--- AVAILABLE DATA ---

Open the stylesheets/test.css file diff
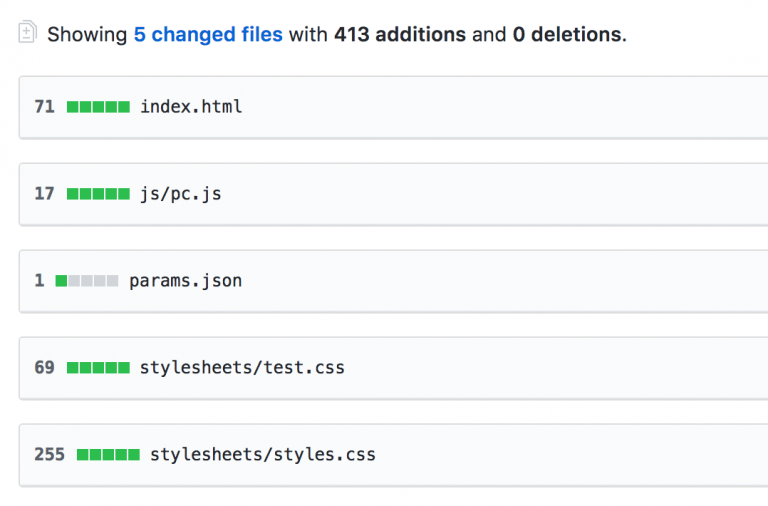The width and height of the screenshot is (768, 506). pos(242,367)
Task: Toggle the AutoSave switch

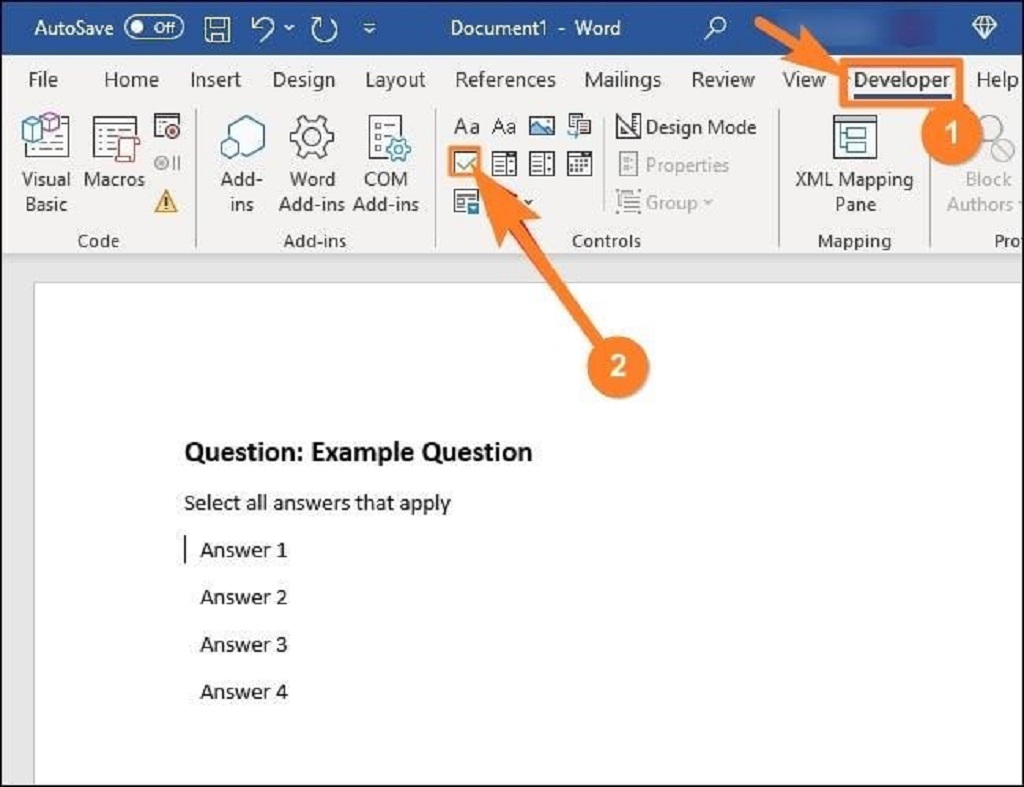Action: pyautogui.click(x=153, y=28)
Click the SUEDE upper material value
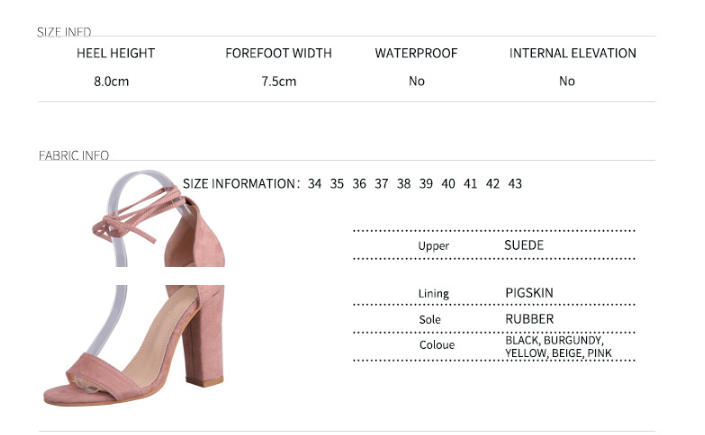Screen dimensions: 705x435 point(524,244)
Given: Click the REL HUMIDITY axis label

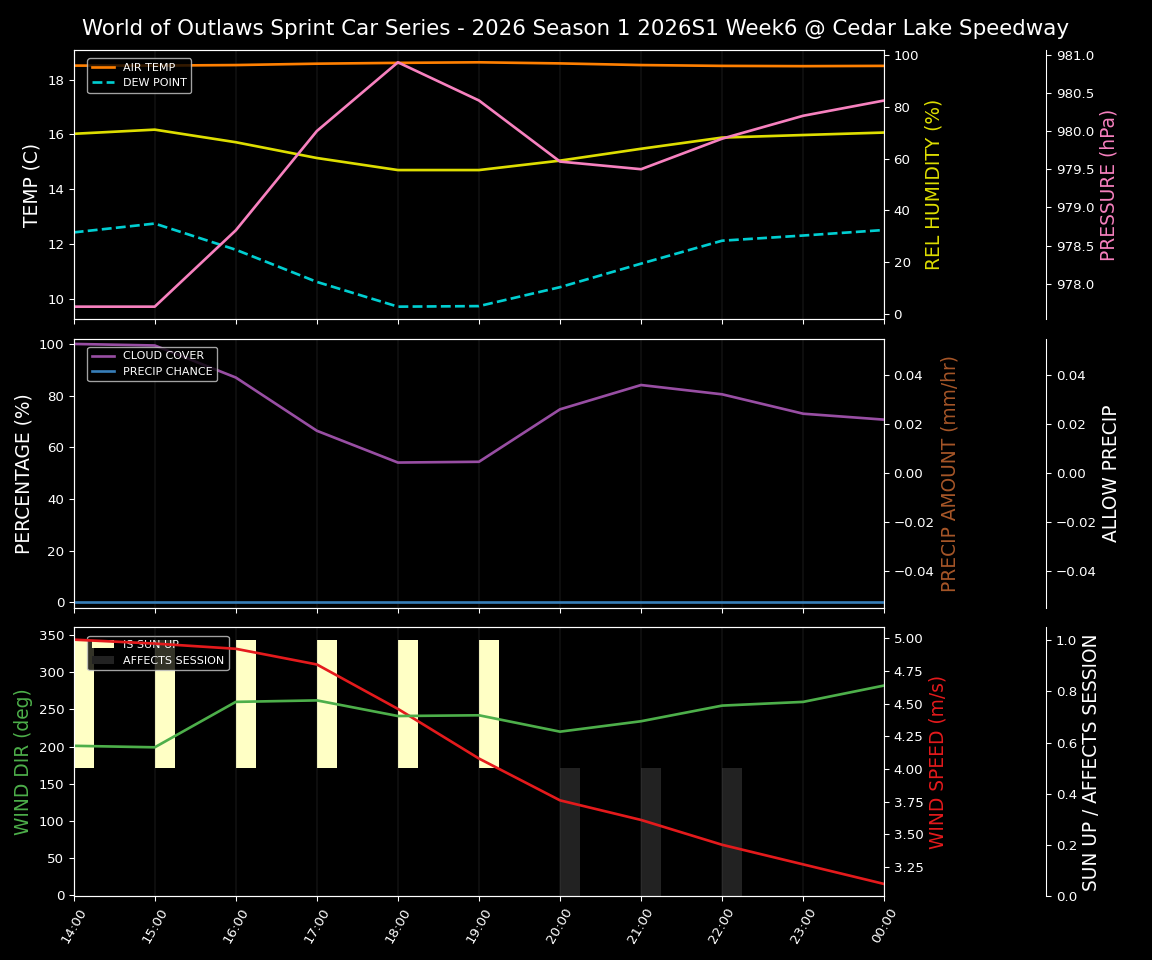Looking at the screenshot, I should click(x=931, y=181).
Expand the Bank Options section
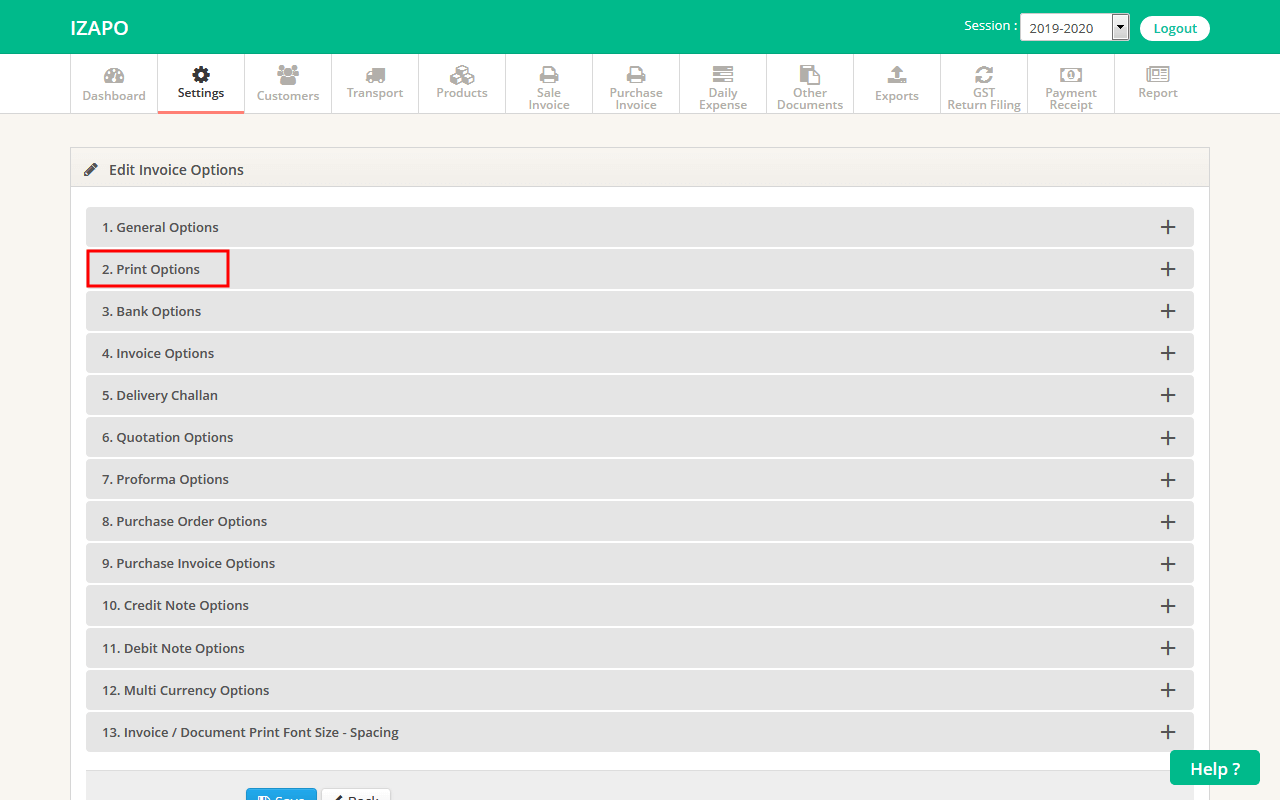 152,311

---

YOUR OBJECTIVE: Please retype the lines from the one that contains "Click the SUEDE upper material value" through the final line of the data, both included, without any pictures.

RESULT:
Click the SUEDE upper material value
Screen dimensions: 705x435 point(524,244)
Given: Click the REL HUMIDITY axis label

Looking at the screenshot, I should click(x=931, y=181).
Expand the Bank Options section
 152,311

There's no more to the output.